Removing trees at this scale with conventional harvesting methods – using large machines and building roads and bridges – can litter the area with nutrient pollution and sediment (in France, helicopters are used as an alternative). In legally protected habitats, the law is clear: if the proposed works cause adverse effects on the integrity of protected sites, the applicant must find tried and tested ways – beyond reasonable scientific doubt – to avoid doing so.

The United Nations estimates that Ireland’s degraded peatlands emit 21.6 million tonnes of CO2 equivalent every year, and we are far behind other European countries when it comes to restoring bogs

Galway County Council took a year to assess Coillte’s proposal and last month published its decision: permission refused. The planners criticised Coillte’s reports for lacking detail and having too many gaps. The council may still be haunted by the ghost of the 2003 Derrybrien wind farm disaster when a catastrophic landslide on a blanket bog in southeast Galway caused untold damage. The case went to the European Court of Justice, which ruled that an environmental-impact assessment should have been undertaken before the development. In total, it cost the public €17 million in fines.

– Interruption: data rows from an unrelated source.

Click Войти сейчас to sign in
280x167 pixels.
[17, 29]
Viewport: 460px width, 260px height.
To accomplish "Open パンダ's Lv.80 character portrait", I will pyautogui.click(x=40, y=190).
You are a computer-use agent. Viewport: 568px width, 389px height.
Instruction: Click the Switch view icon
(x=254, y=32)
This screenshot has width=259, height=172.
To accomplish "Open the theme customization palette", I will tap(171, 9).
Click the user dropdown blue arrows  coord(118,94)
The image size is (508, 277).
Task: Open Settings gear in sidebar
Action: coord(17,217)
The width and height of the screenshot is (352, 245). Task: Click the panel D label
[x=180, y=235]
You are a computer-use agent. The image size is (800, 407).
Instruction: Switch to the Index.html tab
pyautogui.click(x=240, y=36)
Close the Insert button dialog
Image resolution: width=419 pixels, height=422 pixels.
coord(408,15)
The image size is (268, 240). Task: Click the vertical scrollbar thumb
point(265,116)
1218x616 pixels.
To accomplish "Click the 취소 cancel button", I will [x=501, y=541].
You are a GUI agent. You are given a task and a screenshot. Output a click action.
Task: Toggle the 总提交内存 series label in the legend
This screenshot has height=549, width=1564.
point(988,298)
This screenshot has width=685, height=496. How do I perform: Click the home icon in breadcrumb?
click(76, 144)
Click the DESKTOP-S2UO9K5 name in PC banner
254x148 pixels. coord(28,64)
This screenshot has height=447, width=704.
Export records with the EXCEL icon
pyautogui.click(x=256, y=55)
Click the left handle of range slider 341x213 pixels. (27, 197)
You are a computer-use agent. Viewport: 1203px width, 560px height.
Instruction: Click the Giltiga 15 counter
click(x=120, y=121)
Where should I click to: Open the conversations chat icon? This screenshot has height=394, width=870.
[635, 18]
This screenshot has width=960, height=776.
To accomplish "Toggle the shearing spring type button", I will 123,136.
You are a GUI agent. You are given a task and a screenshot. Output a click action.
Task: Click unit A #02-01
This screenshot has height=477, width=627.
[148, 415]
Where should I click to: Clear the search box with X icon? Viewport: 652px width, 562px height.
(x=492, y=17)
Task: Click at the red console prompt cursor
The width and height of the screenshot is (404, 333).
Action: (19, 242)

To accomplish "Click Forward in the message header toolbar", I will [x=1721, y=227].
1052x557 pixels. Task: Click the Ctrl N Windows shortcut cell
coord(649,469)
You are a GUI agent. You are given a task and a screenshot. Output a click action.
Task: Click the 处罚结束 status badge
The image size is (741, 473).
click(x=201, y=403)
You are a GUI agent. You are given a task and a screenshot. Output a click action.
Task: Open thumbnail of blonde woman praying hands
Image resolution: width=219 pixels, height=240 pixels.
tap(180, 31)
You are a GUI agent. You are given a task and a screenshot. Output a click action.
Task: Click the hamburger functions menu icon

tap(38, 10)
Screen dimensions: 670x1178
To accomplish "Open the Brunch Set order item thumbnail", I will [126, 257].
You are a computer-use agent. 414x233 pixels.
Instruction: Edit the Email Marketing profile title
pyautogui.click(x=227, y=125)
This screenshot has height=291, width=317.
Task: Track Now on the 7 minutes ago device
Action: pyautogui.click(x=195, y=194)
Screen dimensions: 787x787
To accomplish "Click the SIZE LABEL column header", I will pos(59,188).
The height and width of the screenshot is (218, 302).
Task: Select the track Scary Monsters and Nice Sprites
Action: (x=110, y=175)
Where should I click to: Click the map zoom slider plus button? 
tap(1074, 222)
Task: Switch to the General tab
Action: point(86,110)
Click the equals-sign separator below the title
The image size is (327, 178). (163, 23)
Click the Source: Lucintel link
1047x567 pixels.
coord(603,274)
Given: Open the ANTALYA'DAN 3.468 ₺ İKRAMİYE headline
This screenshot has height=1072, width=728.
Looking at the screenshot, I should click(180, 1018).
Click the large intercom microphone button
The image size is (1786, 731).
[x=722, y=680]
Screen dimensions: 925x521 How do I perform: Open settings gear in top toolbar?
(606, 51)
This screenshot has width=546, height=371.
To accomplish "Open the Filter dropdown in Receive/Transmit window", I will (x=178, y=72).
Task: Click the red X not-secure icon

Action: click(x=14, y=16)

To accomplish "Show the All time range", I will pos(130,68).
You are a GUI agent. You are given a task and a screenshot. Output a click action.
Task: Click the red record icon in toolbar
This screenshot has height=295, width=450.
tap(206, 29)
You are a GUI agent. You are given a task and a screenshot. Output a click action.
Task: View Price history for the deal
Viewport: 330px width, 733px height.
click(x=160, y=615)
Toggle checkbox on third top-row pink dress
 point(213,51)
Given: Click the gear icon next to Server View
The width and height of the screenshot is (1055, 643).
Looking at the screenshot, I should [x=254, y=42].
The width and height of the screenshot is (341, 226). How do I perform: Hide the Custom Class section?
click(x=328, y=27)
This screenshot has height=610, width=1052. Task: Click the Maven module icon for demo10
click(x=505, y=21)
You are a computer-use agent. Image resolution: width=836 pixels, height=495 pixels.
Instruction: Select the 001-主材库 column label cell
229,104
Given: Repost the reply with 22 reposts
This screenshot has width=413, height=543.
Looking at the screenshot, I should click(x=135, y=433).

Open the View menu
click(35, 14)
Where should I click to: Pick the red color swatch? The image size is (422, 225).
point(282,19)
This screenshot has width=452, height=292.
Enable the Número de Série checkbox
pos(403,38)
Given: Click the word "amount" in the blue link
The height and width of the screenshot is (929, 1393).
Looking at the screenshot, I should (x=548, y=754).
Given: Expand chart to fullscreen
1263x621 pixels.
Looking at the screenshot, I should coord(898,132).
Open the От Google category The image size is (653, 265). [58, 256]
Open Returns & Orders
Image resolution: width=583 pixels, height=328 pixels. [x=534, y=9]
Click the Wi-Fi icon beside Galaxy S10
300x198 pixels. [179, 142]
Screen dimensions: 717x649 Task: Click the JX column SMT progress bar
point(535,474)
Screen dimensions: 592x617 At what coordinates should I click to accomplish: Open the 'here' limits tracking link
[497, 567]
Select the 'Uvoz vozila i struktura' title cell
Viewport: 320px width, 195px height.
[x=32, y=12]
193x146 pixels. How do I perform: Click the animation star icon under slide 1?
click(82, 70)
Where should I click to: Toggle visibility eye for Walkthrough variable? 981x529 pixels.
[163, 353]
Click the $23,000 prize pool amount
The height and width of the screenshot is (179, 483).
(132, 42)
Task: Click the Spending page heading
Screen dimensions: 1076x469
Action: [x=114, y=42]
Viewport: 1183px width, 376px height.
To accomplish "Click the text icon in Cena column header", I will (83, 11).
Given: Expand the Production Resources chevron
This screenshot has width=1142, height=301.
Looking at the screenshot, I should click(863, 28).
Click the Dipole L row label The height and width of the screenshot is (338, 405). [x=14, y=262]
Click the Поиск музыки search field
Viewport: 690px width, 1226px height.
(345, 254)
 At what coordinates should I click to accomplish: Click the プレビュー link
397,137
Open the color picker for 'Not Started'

Council members opened a letter of objection to Coillte’s proposal and saw that it was signed by Peter Sweetman (interestingly, the son of the late Fine Gael minister Gerard Sweetman). The environmental activist has a strong track record in spotting proposals that break environmental law. In a characteristically succinct submission, he called Coillte’s proposed mitigation measures vague. Sweetman has won three cases in the European Court of Justice.

Time isn’t on our side. The United Nations estimates that Ireland’s degraded peatlands emit 21.6 million tonnes of CO2 equivalent every year, and we are far behind other European countries when it comes to restoring bogs. Scotland leads the way: by 2025 it will be restoring 3,000 hectares of bog a year.

The refusal is a significant blow to Coillte’s not-for-profit arm, Coillte Nature, which views the Connemara project as a pilot site for an ambitious plan to restore 30,000 hectares of bog along the west by 2050. Coillte is well-positioned and well-funded to deliver large-scale restoration projects but will surely have to return to the drawing board to get this across the line.

Coillte Nature’s intentions with this project are commendable, so it is undoubtedly frustrating. But the law is there to protect the remaining rare species and slivers of pristine habitats that we have left. We need a higher level of ecological expertise and experience, along with a greater willingness from government departments and agencies to collectively drive these initiatives at a catchment scale, while being guided by the best science. We’ve failed nature before; we cannot do so again.